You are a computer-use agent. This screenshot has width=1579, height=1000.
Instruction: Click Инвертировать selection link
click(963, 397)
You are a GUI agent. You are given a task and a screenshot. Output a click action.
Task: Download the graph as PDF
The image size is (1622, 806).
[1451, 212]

= = = =

Produce an exact copy of every entry above.

Exercise response>
You are a computer-use agent. This screenshot has width=1579, height=1000.
Instruction: Click Инвертировать selection link
click(963, 397)
You are a GUI agent. You are given a task and a screenshot. Output a click action.
Task: Download the graph as PDF
The image size is (1622, 806).
[1451, 212]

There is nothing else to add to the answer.